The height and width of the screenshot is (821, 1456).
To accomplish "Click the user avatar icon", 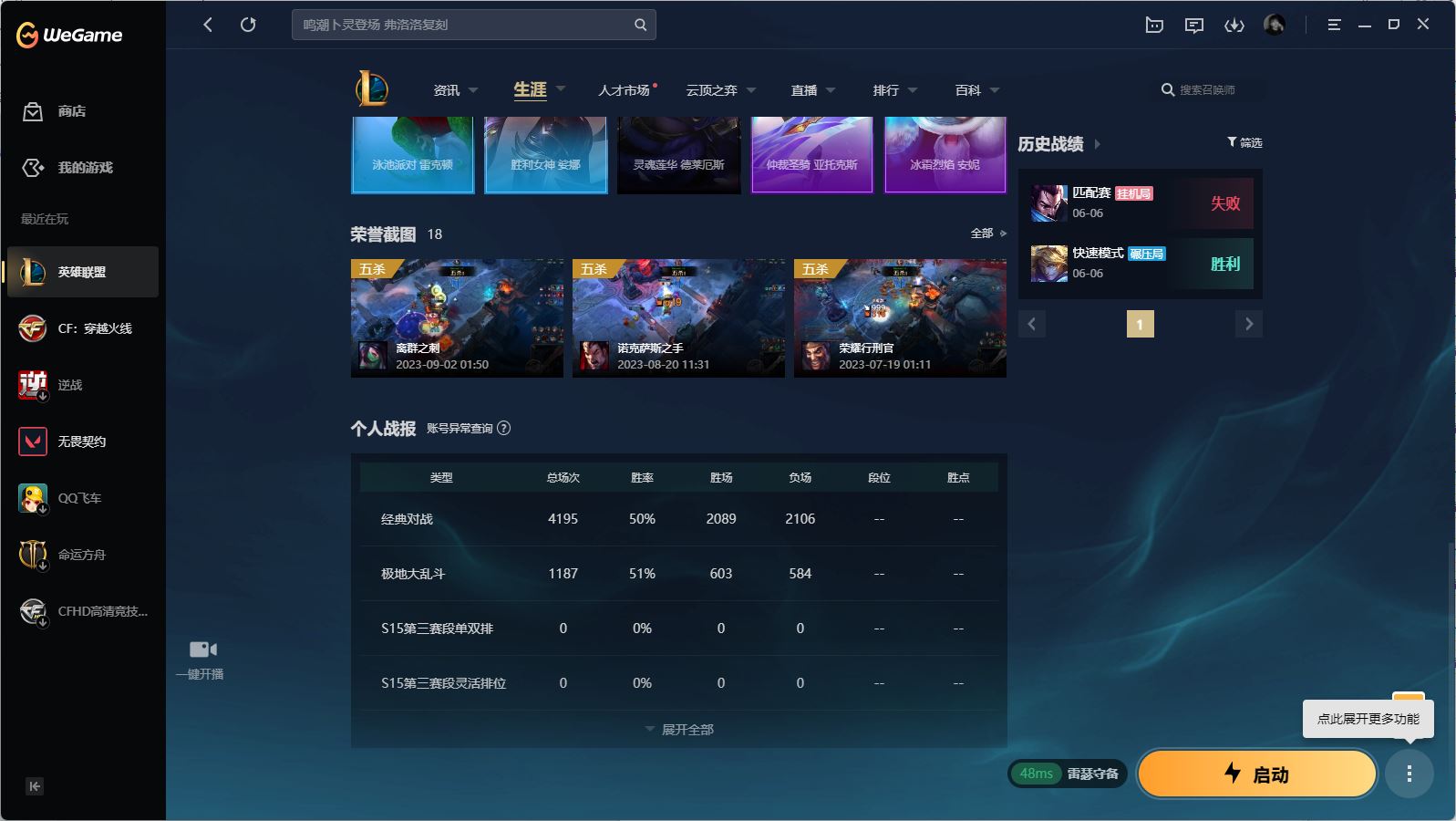I will 1274,25.
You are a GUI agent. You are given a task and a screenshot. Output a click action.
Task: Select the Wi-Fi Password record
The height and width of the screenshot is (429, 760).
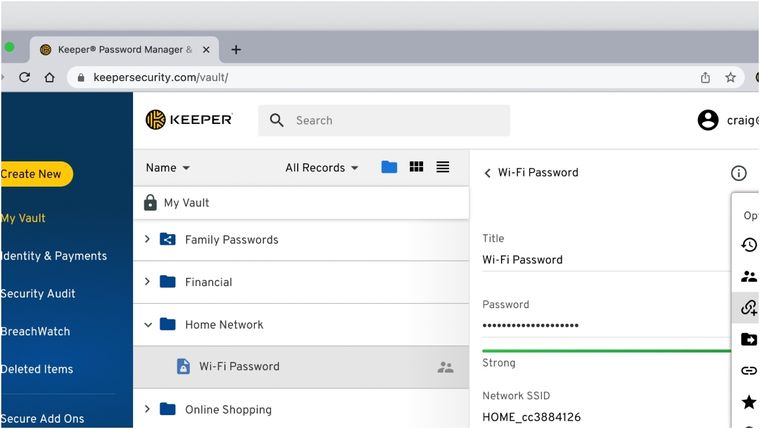click(239, 367)
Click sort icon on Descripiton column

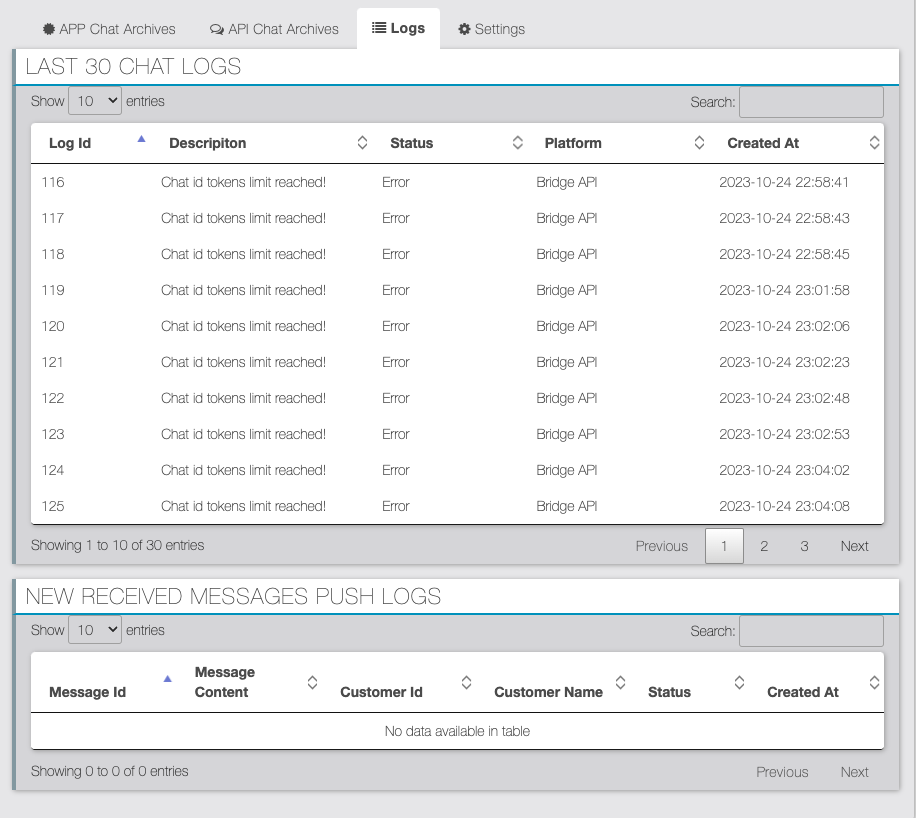pos(363,143)
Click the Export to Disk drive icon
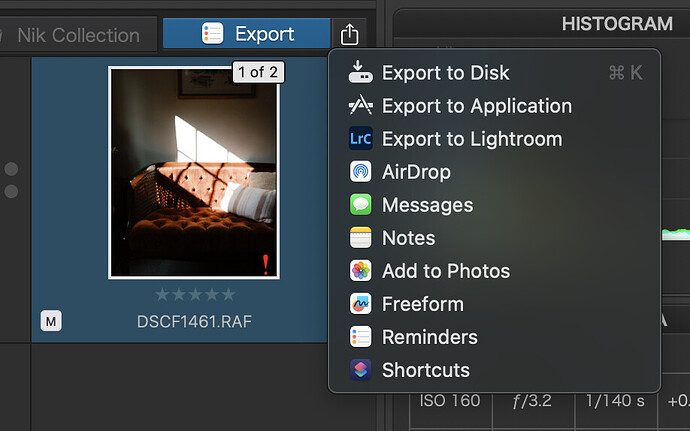The width and height of the screenshot is (690, 431). pos(360,73)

__Exercise requirements__: Copy the records word for word, from the line containing "You are a GUI" through the end of the records, leaving out the pictures.

__Answer below__:
You are a GUI agent. You are given a task and a screenshot. Output a click action.
Task: Select the Wi-Fi Password record
The height and width of the screenshot is (429, 760).
click(239, 367)
Click sort icon on Descripiton column

pos(363,143)
Click the Export to Disk drive icon
The width and height of the screenshot is (690, 431). pos(360,73)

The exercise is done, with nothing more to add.